Items from a screen grounding dataset:
────────

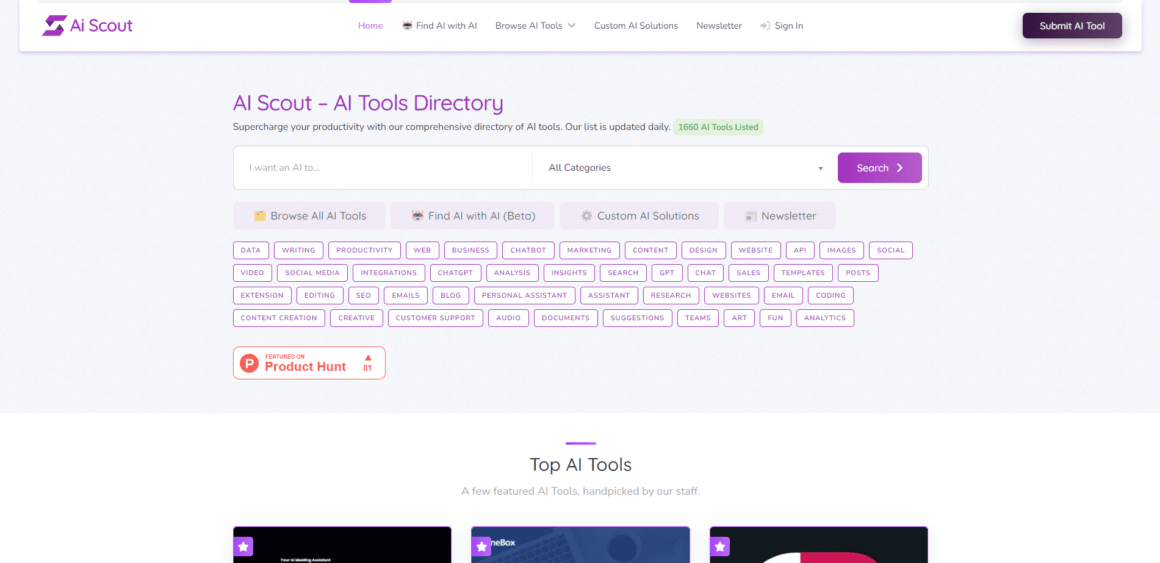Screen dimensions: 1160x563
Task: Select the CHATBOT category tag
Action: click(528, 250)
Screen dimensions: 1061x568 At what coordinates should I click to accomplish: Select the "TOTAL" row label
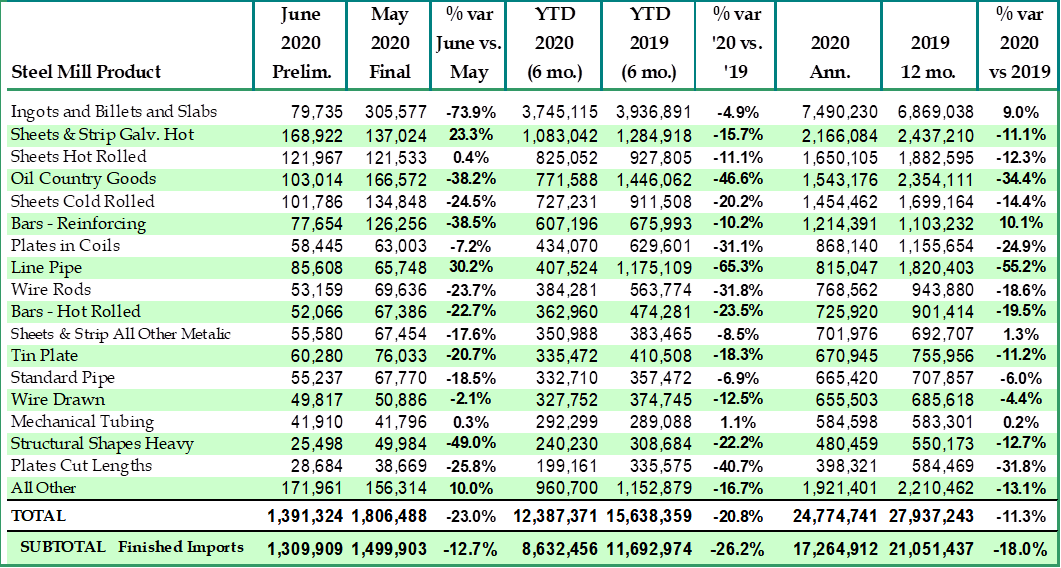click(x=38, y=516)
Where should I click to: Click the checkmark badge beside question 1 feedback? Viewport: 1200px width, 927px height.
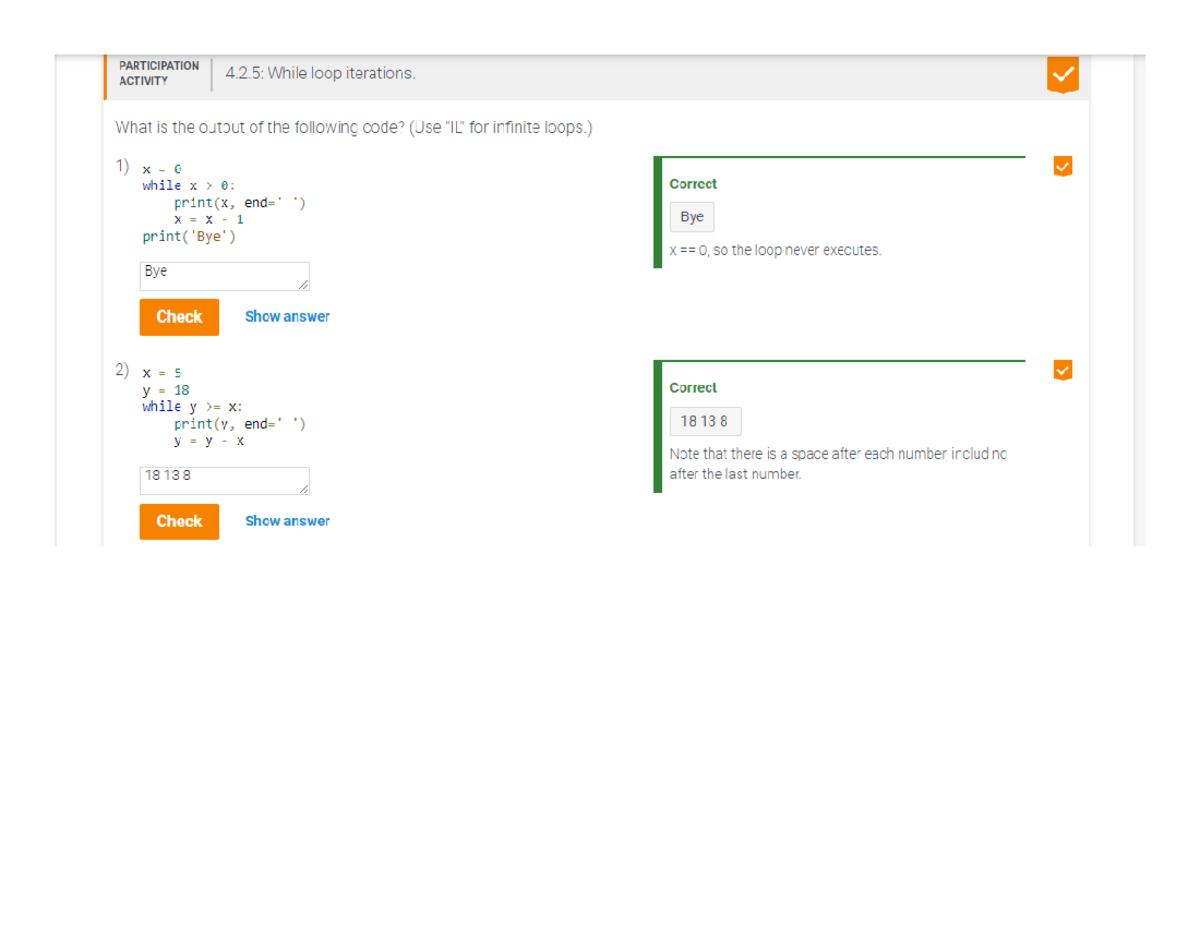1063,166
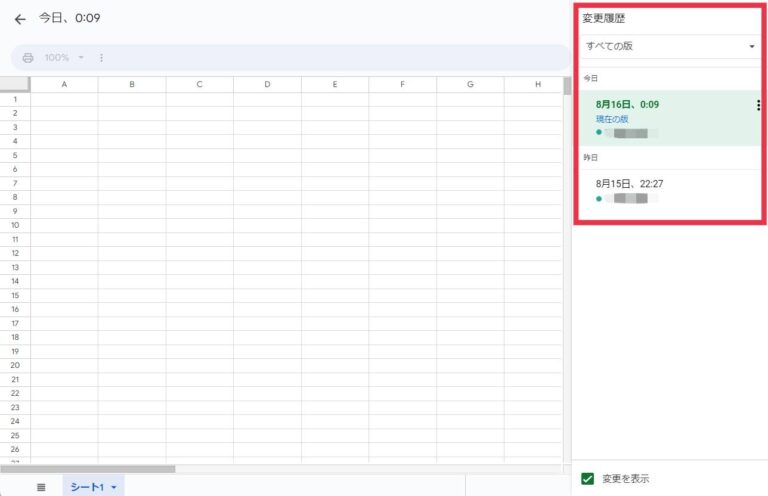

────────

- **Your objective**: Write out the items again with "checkmark badge" renamed to "check mark icon" and everything else unchanged. Omit the pictures from your answer.

- **Written answer**:
Screen dimensions: 1160x563
Task: Select the CHATBOT category tag
Action: click(528, 250)
Screen dimensions: 1061x568 At what coordinates should I click to accomplish: Select the "TOTAL" row label
click(x=38, y=516)
Where should I click to: Click the check mark icon beside question 1 feedback? Viewport: 1200px width, 927px height.
1063,166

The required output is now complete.